The
following description of Denbigh's engines is condensed (pun intended) from
a longer essay by Denbigh Project volunteer Gene Shimko.
Denbigh’s two steam engines are categorized as
"diagonal" engines, based on the way they are mounted in the hull. The axis of
each engine’s cylinder is aligned fore and aft. The two engines are aft of and below
the paddlewheel shafts, so that the cylinders’ axes lie at a shallow angle, about 15
degrees from horizontal. The engines, which were built at Lairds’, are a matched
pair, with each being a mirror image of its twin across the ship’s centerline. The
top of the valve chest on each engine is about level with the upper surface of the deck
beam amidships, and the engines themselves sit relatively high up in the hull.
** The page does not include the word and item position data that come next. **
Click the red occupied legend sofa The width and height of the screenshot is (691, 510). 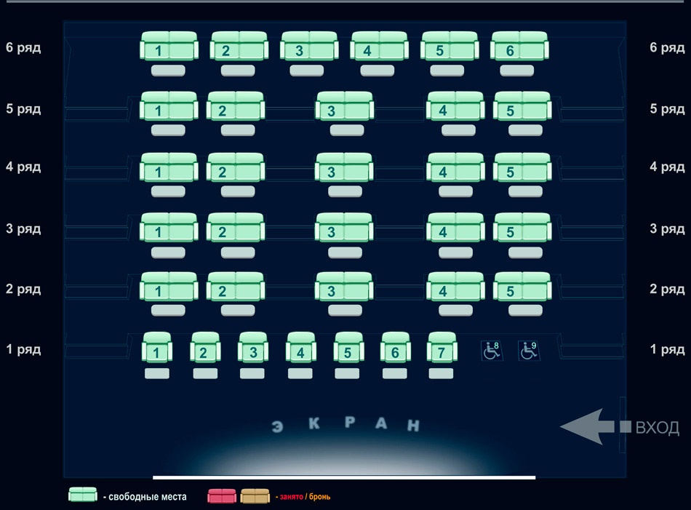click(x=223, y=496)
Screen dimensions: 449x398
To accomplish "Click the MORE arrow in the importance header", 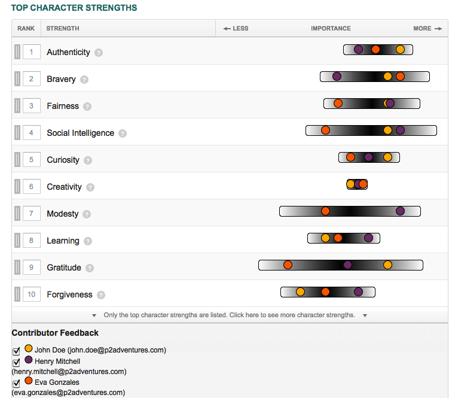I will tap(427, 28).
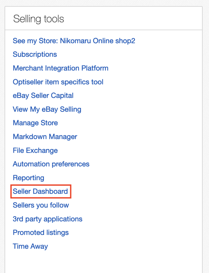Click the Nikomaru store name text
The height and width of the screenshot is (273, 209).
(98, 41)
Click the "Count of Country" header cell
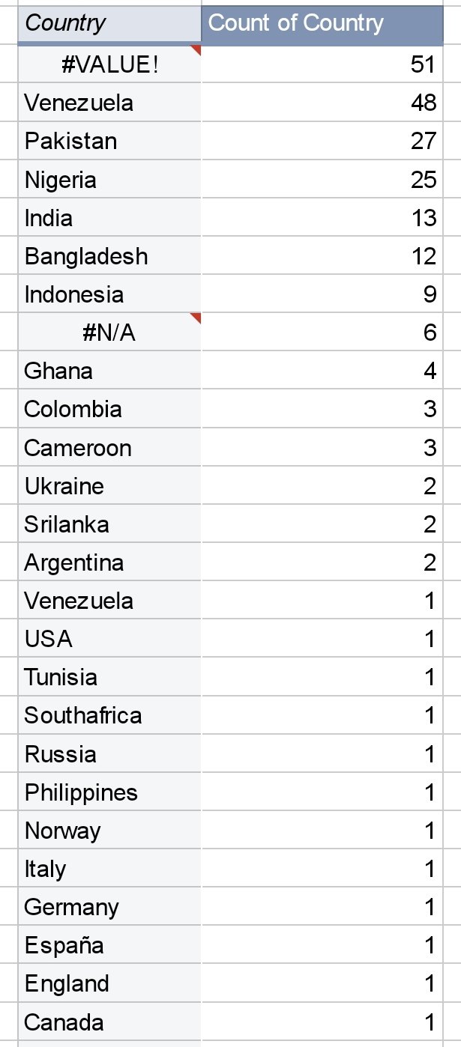 click(322, 23)
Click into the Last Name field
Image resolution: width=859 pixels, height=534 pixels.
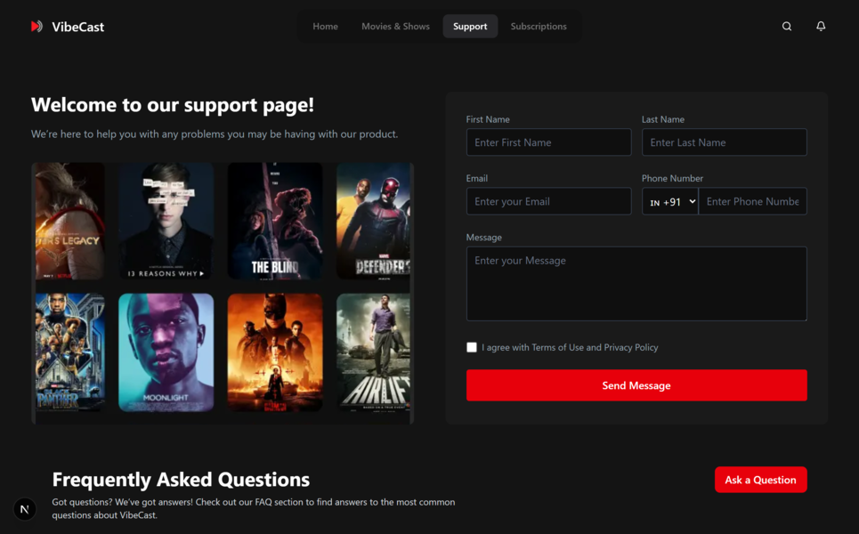[x=724, y=142]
The specifications of Denbigh’s engines, taken
from both historical documentation and examination of the site, are as follows:
|
Nominal power: |
100 horses (total for both
engines) |
|
|
Indicated power: |
500 horses (total for both
engines) |
|
|
Cylinder internal
diameter: |
40 inches (102cm) |
|
|
Cylinder external
diameter: |
48 inches (122cm) |
|
|
Length of stroke: |
3 feet 6 inches (107cm) |
|
|
Steam pressure: |
22 lbs (about 1.5 atmospheres
above ambient) |
|
|
Engine speed: |
38 to 40 rpm max. |
|
Each engine consists of a single cylinder. They are
double-acting, that is, steam from the boiler is released
alternately into each end of the cylinder, so that actual power is applied to the piston
moving in both directions. At the end of each stroke, waste steam is vented directly into
a condenser. The purpose of the condenser is to convert the spent steam back into liquid
water that can be returned to the boiler for recirculation. Although the condensers on Denbigh
have not yet been excavated, it was common at the time for marine condensers to use an
injection of relatively cold seawater to quickly condense the spent steam. This was an
important part of the engine’s operation, as the partial vacuum that resulted in the
condenser helped to "pull" the piston in the cylinder, and produce substantially
more force than the engine’s low operating pressure would suggest. Indeed, early
steam engines were often referred to as "vaccuum" engines, because it was this
effect that provided the majority of force working on the piston.
Normal operation would be to keep both engines and drive
trains mechanically connected so that the paddlewheels turned at the same speed. This
eliminated much needless minor adjustment of each engine in order to match paddlewheel
speeds exactly. However, each engine could be run independently, in both forward and
reverse, and turn the paddlewheel on that side of the ship independent of the engine and
paddlewheel on the opposite side of the ship.
Click
here for a large (600kb) animated GIF image of Denbigh's engines.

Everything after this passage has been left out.